Les théâtres ont reconnu les faits, mais contestaient la validité des dispositions de la LCLT et du Règlement d’application de la LCLT au motif qu’elles portaient atteinte à leur liberté d’expression, protégée par les chartes canadienne et québécoise.

En 2021, les théâtres ont été déboutés. La Cour du Québec a statué qu'utiliser une cigarette sur scène dans un contexte théâtral n'était pas considéré comme une expression artistique. Le jugement a alors été porté en appel.

En mai 2024, la Cour supérieure du Québec a tranché en faveur des théâtres : interdire l’action de fumer une cigarette sur scène dans un contexte artistique est une violation injustifiée de la liberté d’expression, concluait le juge Jean-François Émond. Le procureur général du Québec avait décidé de faire appel de cette décision.

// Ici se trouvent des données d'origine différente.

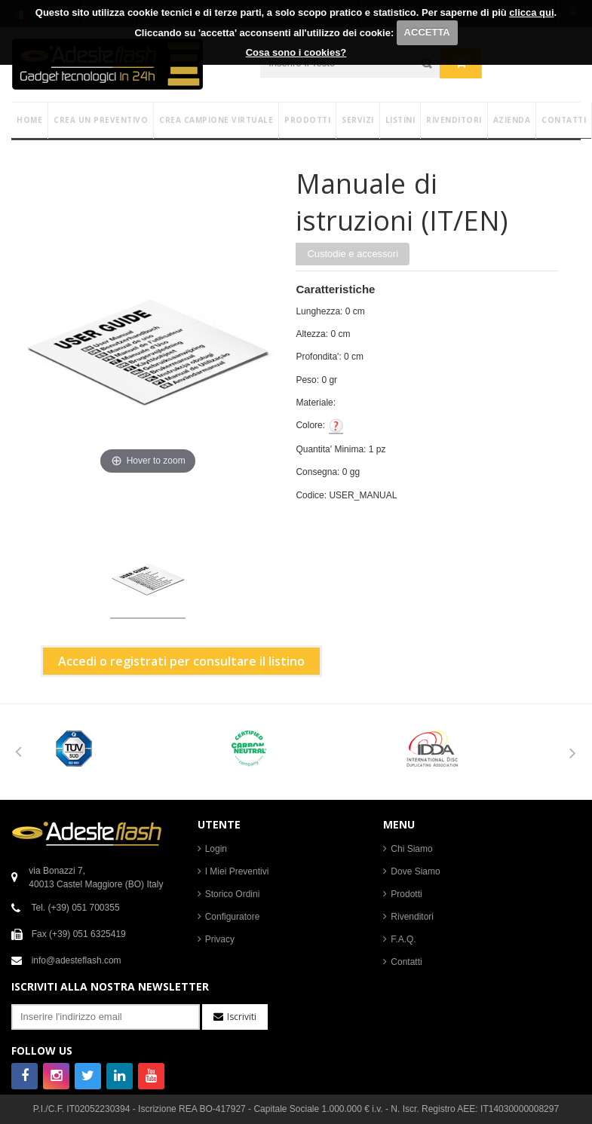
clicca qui (531, 12)
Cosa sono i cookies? (296, 52)
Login (216, 849)
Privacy (220, 939)
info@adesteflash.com (76, 960)
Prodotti (406, 894)
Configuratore (232, 916)
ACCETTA (427, 32)
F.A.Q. (403, 939)
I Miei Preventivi (237, 871)
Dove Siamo (415, 871)
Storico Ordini (232, 894)
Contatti (406, 962)
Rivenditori (412, 916)
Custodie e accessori (352, 253)
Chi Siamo (411, 849)
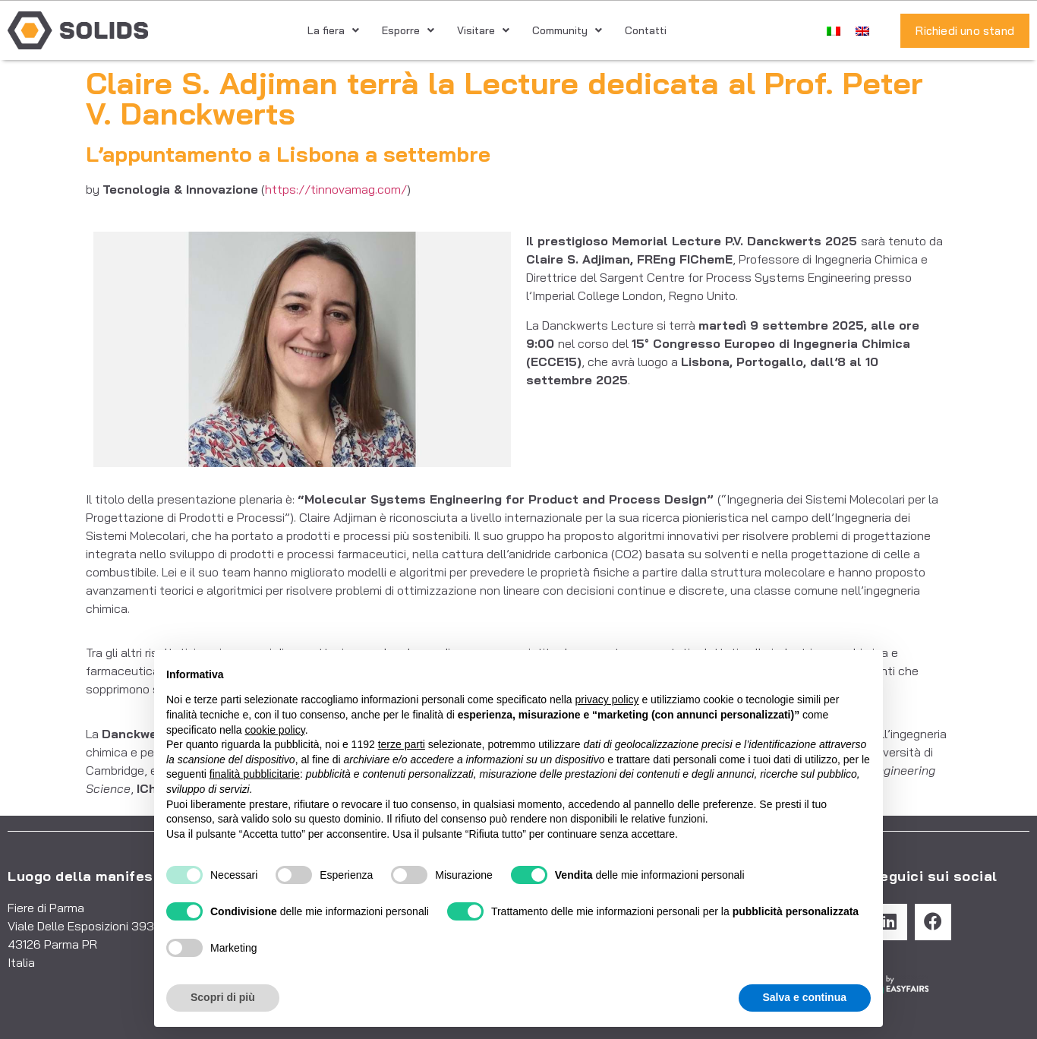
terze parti (401, 744)
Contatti (646, 30)
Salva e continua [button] (804, 997)
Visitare (483, 30)
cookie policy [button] (275, 730)
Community (567, 30)
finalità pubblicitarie (255, 774)
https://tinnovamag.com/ (336, 189)
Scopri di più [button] (223, 997)
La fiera (333, 30)
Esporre (408, 30)
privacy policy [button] (607, 699)
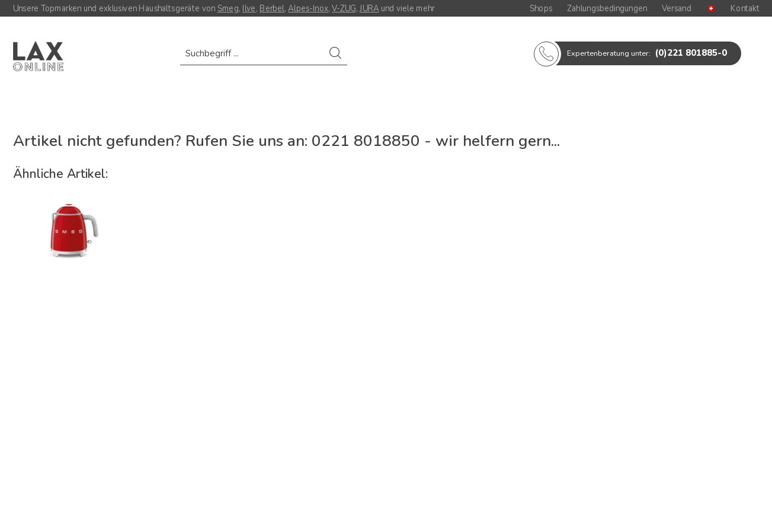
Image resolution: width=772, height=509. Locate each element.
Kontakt (745, 8)
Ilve (249, 8)
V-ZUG (344, 8)
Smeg (227, 8)
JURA (369, 8)
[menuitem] (263, 59)
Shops (541, 8)
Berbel (271, 8)
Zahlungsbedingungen (607, 8)
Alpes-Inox (308, 8)
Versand (676, 8)
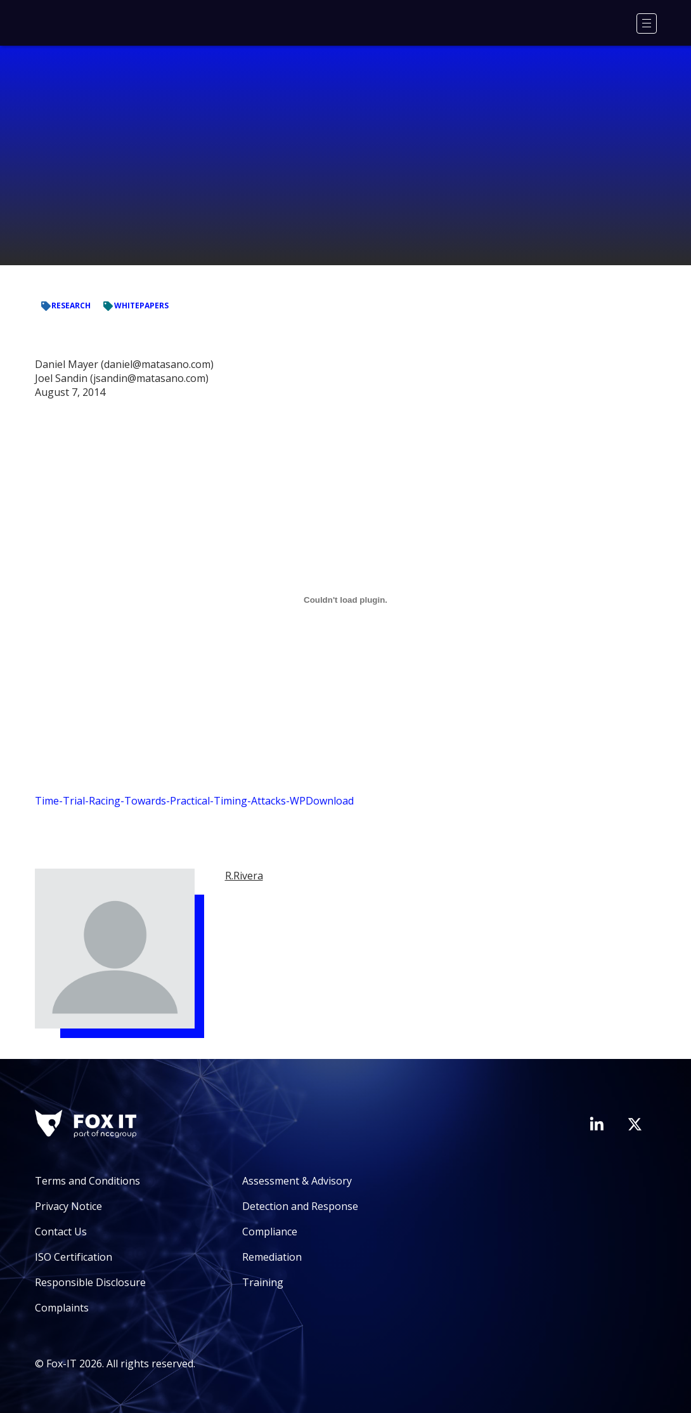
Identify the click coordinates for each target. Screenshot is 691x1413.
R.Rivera (244, 876)
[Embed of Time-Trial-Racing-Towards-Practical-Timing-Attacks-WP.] (346, 600)
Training (262, 1282)
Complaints (62, 1308)
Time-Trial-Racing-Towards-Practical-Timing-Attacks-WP (170, 801)
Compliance (269, 1232)
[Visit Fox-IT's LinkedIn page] (597, 1124)
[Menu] (646, 23)
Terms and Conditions (87, 1181)
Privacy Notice (68, 1206)
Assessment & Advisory (297, 1181)
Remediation (272, 1257)
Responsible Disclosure (90, 1282)
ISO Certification (73, 1257)
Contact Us (61, 1232)
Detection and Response (300, 1206)
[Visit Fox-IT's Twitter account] (635, 1124)
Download (330, 801)
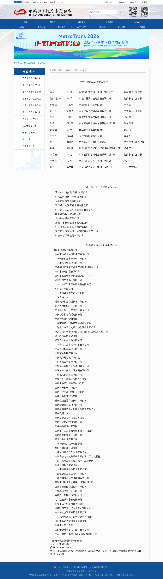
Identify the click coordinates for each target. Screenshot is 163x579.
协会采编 (83, 70)
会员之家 (109, 22)
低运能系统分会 (29, 133)
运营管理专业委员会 (31, 78)
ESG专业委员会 (29, 126)
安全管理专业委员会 (31, 105)
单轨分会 (26, 139)
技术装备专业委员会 (31, 99)
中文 (17, 2)
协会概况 (53, 22)
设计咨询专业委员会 (31, 85)
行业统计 (21, 27)
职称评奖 (121, 27)
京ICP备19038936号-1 (99, 567)
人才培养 (101, 27)
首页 (26, 22)
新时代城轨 (81, 27)
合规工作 (137, 22)
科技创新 (61, 27)
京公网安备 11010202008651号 (73, 567)
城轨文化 (141, 27)
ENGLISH (25, 2)
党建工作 (81, 22)
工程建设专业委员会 (31, 92)
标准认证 (41, 27)
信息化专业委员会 (30, 119)
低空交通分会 (28, 146)
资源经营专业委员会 (31, 112)
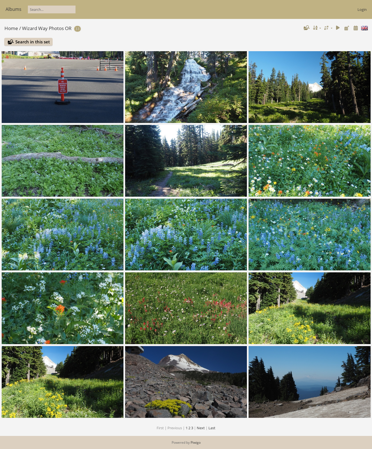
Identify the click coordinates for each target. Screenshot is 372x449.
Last (211, 427)
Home (11, 28)
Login (362, 9)
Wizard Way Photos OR (47, 28)
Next (201, 427)
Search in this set (32, 42)
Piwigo (196, 442)
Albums (13, 9)
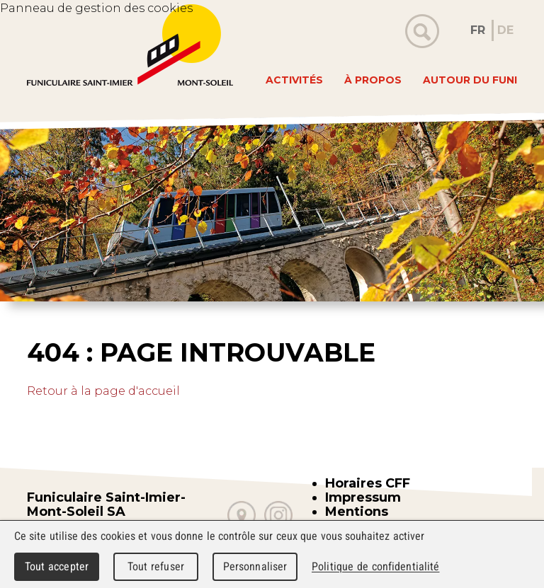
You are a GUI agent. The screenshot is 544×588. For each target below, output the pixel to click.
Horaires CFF (367, 483)
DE (505, 30)
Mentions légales (356, 519)
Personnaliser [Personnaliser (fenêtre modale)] (255, 566)
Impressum (363, 497)
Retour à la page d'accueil (103, 391)
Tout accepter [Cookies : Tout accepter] (57, 566)
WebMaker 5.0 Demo (130, 45)
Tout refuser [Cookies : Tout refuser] (156, 566)
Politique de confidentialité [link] (375, 566)
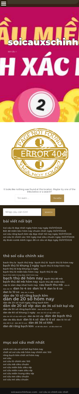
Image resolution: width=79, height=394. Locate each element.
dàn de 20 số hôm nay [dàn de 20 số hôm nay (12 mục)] (28, 298)
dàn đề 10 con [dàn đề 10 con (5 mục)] (21, 323)
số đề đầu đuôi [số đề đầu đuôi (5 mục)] (41, 327)
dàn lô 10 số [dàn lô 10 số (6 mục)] (63, 319)
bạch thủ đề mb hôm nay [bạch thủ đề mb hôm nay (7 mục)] (20, 281)
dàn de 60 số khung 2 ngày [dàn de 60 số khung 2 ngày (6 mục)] (19, 312)
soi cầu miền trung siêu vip (18, 373)
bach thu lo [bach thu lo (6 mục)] (9, 262)
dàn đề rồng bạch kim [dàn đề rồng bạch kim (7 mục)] (18, 326)
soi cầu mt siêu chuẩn (15, 379)
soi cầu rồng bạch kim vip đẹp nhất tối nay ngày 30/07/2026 (37, 234)
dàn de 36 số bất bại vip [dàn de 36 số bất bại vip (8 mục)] (54, 305)
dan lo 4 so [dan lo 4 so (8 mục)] (22, 288)
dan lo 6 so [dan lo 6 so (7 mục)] (55, 288)
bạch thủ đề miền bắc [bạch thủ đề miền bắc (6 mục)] (52, 281)
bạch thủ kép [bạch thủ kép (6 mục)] (25, 262)
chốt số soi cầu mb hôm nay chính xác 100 (27, 352)
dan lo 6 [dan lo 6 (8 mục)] (39, 288)
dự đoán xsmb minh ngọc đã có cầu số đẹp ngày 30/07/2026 (37, 240)
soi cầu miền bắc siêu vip (17, 367)
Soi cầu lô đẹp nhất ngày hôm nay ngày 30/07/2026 (32, 228)
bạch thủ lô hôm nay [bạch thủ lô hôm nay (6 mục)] (61, 262)
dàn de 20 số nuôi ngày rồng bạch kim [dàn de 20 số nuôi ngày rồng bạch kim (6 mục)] (26, 302)
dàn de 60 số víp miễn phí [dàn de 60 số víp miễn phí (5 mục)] (14, 316)
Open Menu (3, 3)
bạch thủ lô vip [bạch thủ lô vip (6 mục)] (48, 271)
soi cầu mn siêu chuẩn (16, 376)
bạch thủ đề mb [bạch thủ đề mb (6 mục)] (53, 278)
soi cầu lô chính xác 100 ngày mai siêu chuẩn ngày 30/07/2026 (38, 237)
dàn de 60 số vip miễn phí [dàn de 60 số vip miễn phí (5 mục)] (48, 313)
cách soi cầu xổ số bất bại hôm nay (23, 349)
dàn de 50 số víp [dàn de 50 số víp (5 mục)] (45, 309)
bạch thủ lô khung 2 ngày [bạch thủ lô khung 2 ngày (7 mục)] (21, 265)
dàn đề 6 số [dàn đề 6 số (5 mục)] (8, 323)
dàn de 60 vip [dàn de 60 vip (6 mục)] (35, 316)
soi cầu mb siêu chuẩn (16, 364)
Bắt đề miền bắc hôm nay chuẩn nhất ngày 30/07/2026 (34, 231)
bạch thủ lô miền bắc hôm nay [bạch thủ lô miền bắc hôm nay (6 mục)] (21, 271)
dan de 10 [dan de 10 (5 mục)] (7, 289)
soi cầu (7, 358)
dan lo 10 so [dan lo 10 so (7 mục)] (11, 292)
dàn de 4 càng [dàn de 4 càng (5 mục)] (27, 292)
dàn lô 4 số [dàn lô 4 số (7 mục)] (30, 319)
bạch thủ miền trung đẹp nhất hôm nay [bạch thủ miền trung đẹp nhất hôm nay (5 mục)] (20, 275)
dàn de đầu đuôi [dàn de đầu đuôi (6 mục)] (12, 319)
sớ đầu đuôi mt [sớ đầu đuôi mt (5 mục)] (55, 327)
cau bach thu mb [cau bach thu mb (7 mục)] (51, 284)
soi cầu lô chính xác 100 (16, 361)
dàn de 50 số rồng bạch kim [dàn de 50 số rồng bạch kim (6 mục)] (19, 309)
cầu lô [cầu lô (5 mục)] (67, 285)
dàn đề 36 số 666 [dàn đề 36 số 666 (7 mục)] (41, 322)
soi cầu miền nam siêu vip (18, 370)
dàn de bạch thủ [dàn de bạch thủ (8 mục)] (58, 315)
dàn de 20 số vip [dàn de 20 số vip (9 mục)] (18, 305)
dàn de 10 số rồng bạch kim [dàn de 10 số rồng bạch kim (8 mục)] (25, 295)
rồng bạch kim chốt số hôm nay (21, 355)
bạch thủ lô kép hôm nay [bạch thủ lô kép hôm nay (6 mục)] (55, 265)
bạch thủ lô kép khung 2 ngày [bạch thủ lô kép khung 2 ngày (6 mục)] (20, 268)
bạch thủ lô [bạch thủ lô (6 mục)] (41, 262)
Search (48, 212)
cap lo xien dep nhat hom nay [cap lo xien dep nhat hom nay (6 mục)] (20, 285)
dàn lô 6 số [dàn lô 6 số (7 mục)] (47, 319)
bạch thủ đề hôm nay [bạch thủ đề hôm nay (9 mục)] (23, 278)
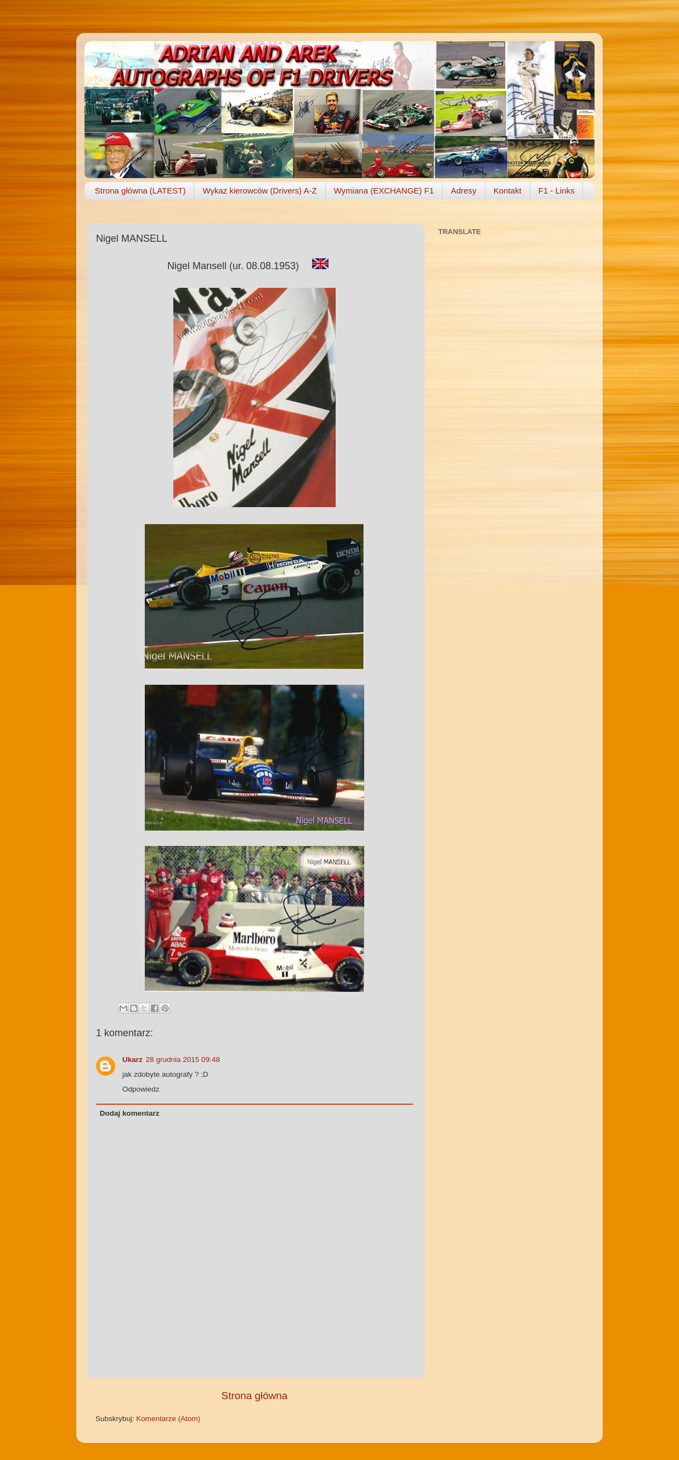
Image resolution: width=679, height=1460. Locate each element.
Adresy (464, 190)
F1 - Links (557, 190)
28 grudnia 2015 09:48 (183, 1059)
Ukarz (132, 1059)
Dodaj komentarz (130, 1113)
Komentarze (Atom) (168, 1418)
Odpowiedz (141, 1089)
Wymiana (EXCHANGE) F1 (384, 190)
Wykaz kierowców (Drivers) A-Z (259, 190)
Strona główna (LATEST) (140, 190)
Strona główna (255, 1395)
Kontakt (508, 190)
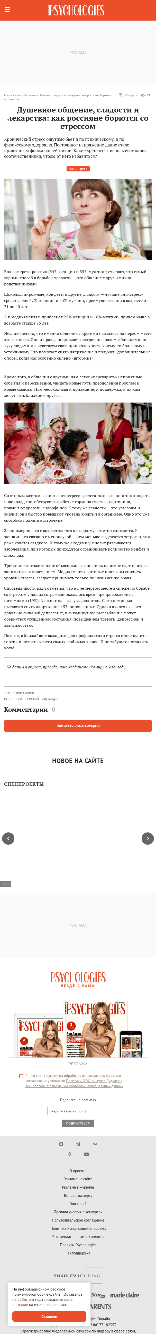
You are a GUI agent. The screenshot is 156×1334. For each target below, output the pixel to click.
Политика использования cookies (78, 1228)
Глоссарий (78, 1203)
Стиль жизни (12, 95)
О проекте (78, 1170)
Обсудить (127, 95)
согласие (20, 1304)
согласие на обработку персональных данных (81, 1075)
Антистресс (78, 168)
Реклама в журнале (78, 1187)
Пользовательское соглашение (78, 1220)
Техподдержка (78, 1253)
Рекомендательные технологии (78, 1236)
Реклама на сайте (78, 1178)
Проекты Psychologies (78, 1244)
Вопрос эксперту (78, 1195)
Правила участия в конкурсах (78, 1211)
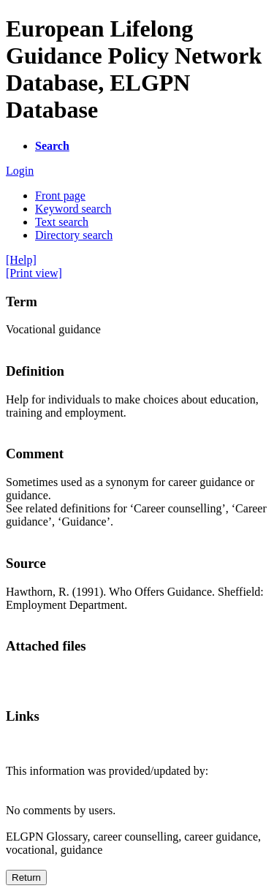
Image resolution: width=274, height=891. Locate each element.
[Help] (21, 260)
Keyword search (73, 208)
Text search (61, 222)
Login (20, 170)
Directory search (74, 235)
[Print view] (34, 273)
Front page (60, 195)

L’interdiction de fumer maintenue pour le public

Avec sa décision, la Cour d’appel vient valider le raisonnement de la Cour supérieure, avec un bémol sur la réparation accordée aux théâtres par cette dernière.

Dans son jugement, la Cour supérieure avait invalidé l’interdiction de fumer dans les lieux où se déroulent des activités culturelles et artistiques.

La réparation accordée par le juge de la Cour supérieure est trop large, car elle a pour effet de permettre à toute personne de fumer dans un théâtre, écrit la Cour d’appel, affirmant que l’interdiction de fumer est inopérante uniquement à l’égard des comédiens.

Sauge ou tabac, les comédiens auront donc le droit de fumer sur scène, à moins que le procureur général du Québec ne décide de porter la cause devant la Cour suprême.